Лёня был не просто антигламурен, он чувствовал гламур за версту, его начинало колотить от гламура, он ненавидел гламур. И он поселился в эту самую комнату для прислуги, и это, и эта комната для прислуги была практически внутри нашего с Таней номера. В этой комнате он, когда приходил, не раздевался, он снимал только ботинки, снимал носки, стирал их и ложился. Ложился в одежде и в одежде так лежал, что-то обдумывая. Обдумывал он, вероятно, как жить-поживать и добра наживать. Ну, мысли все заканчивались в тот момент. То есть они даже не начинались, потому что он, когда приходил, первое, что он делал, — он соединялся с… международной колумбийской службой и просил телефон Нины Шацкой — у них как раз роман был, тоже большой роман с Ниной Шацкой, который неминуемо двигался к женитьбе. Неминуемо. И добро нажить надо было еще обязательно, потому что еще и женитьба где-то впереди маячила. И он по этой междугородной службе говорил: «Алле, я Леонидас Филатофф, Леонидас, да, номер телефона, Москву, да, номер…» И оставлял заказ. И ложился на кровать, смотрел в потолок и ждал, когда ему ответят.
Голос
Голос
Голос
Каждый раз было ощущение, что ему предстоит какой-то необыкновенно ответственный разговор, который решит вопросы жизни и смерти лично его — Леонидаса. Ну и, конечно, его собеседника по ту сторону телефонного провода в Москве. И он лежал, лежал, лежал… И там было два номера телефона… один у нас с Таней, и второй был у Леонидаса. Когда соединяли, всегда путали номер. Всегда. И Леонидас ждал звонка из Москвы от Нины. В это время звонил у нас с Таней телефон, а мы уже спали вообще… У нас звонил телефон… причем эти междугородние звонки латиноамериканские… полное ощущение такой вселатиноамериканской тревоги… Мы садились полуодетые в постели, и вбегал босой Леонидас, в джинсах, опять в этой самой своей рваной косухе джинсовой и с какой-то невероятной легкостью, с невероятной вообще… запрыгивал к нам в семейную постель. Причем он как-то точно так запрыгивал между мной и Таней. И мы с Таней сидели, обалдев, а он садился, брал трубку, и начинался разговор минут на десять.

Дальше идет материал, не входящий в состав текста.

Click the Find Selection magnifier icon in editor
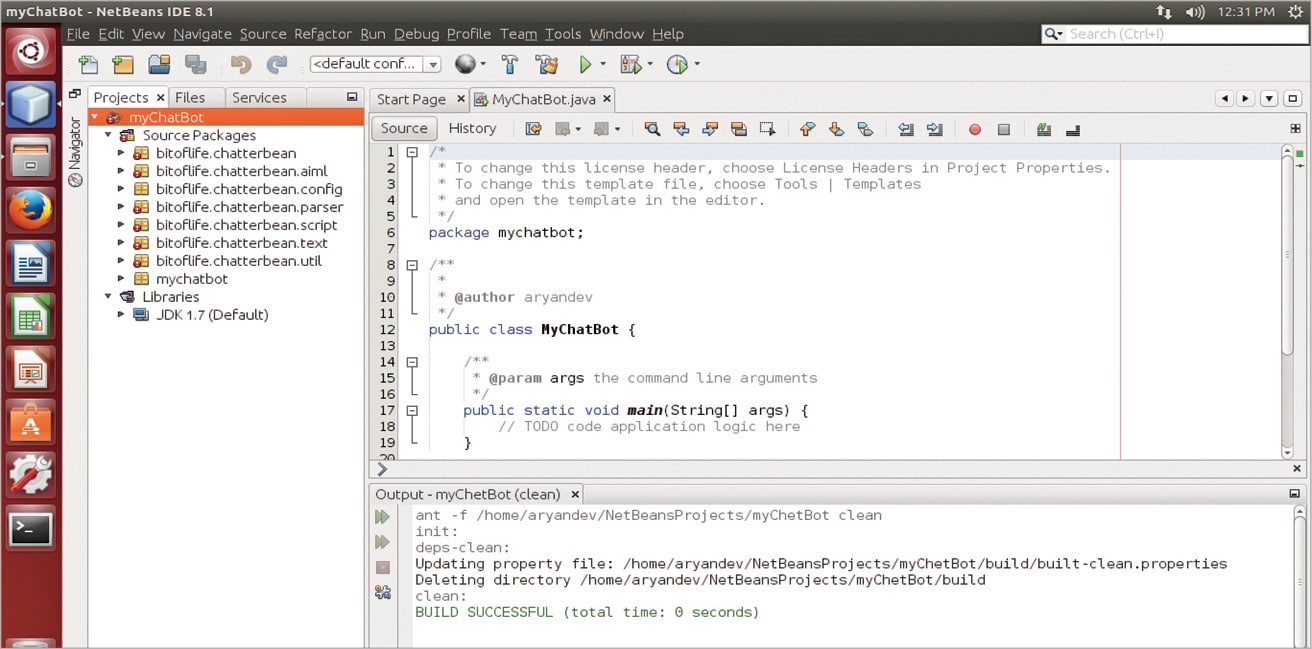Screen dimensions: 1312x649 coord(652,129)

Весь разговор… нехорошо читать чужие письма, нехорошо передавать чужие любовные разговоры… этот могу передать… он был очень простой: «Нюся, — это через многие континенты, через многие страны, через океаны… тогда же не было других… другой связи, только через спутники… — Нюся, — кричал Лёня, и мы слышали, как эти самые ретрансляторы все время говорили: Нюся, юся, юся… — Это я-я-я-я. Как кто я? Я-я-я. Это я-я-я-я. Это я-я-я. Это я, Лёня-ня-я-я-ня… Нюся-юся-юся-юся… Ты меня слышишь? Все это стоило, каждая минута, состояние, благосостояние, состояние благосостояния. — Нюся-юся-юся… да, это я-я-я-я. Кто сказал… ал-ал-ал? Кто сказал? Ал-а-ал… такую хреновину-овину-овину-овину… И ты эту хреновину-овину-овину-овину… слушаешь-лушаешь-лушаешь… и повторяеть-ряешь-ряешь-ряешь… мне-е-е-е… Нюся… ты с ума сошла-ла-ла-ла…» После двадцати или пятнадцати минут вот такого рода малосвязанных, очень дорогостоящих криков Лёня как-то очень огорченно клал эту самую трубку, говорил нам с Таней (а мы так и сидели с Таней, абсолютно обалдев): «Да. Ситуация сложная, очень много недобрых и нехороших людей, они Нюсе пачкают мозг, они Нюсе пачкают мозг. Нужно бы перезвонить». Мы говорим: «Лень, не сегодня только. Сейчас три часа ночи. Там часовые пояса…» — «Ну хорошо, не сегодня. Но завтра, вернувшись со смены, я обязательно буду звонить Нюсе, потому что я должен это безобразие прекратить».
Грачи
Очень богатая по тогдашним меркам страна Колумбия с невероятными какими-то вещами типа того, что вся Колумбия была, как мы говорили, засыпана, просто засыпана изумрудами, но никто в Колумбии не знает, что такое настоящий изумруд и что такое кусок бутылочного стекла. Но теоретически она засыпана изумрудами. После своего двухмесячного или трехмесячного пребывания в ней, из этой пещеры каменной Лёня не привез в Москву вообще ничего. И когда таможенники долго его досматривали, Адабашьян сказал кому-то из таможенников: «А чего вы у него надеетесь найти?» «Да ничего мы не надеемся, — говорили советские, ушлые советские таможенники. — Ничего мы не надеемся найти. Да нет, ничего мы не надеемся. Нам просто интересно, куда он их дел». — «Кого?» — «Ну деньги, которые он получил. Куда он их дел?» Там потому что лежали постиранные носки Лёни и больше ничего. Он их прокричал, прокричал, пытаясь оградить Нюсино сознание, Нюсино существо от каких-то не очень там правильных реплик каких-то недостаточно доброжелательных людей. Так он ее любил. Причем до самого конца своей жизни. Вот это вот у меня до сих пор в ушах стоит: Нюся-юся-юся-юся… это я-я-я-я… Лё-ня-ня-ня…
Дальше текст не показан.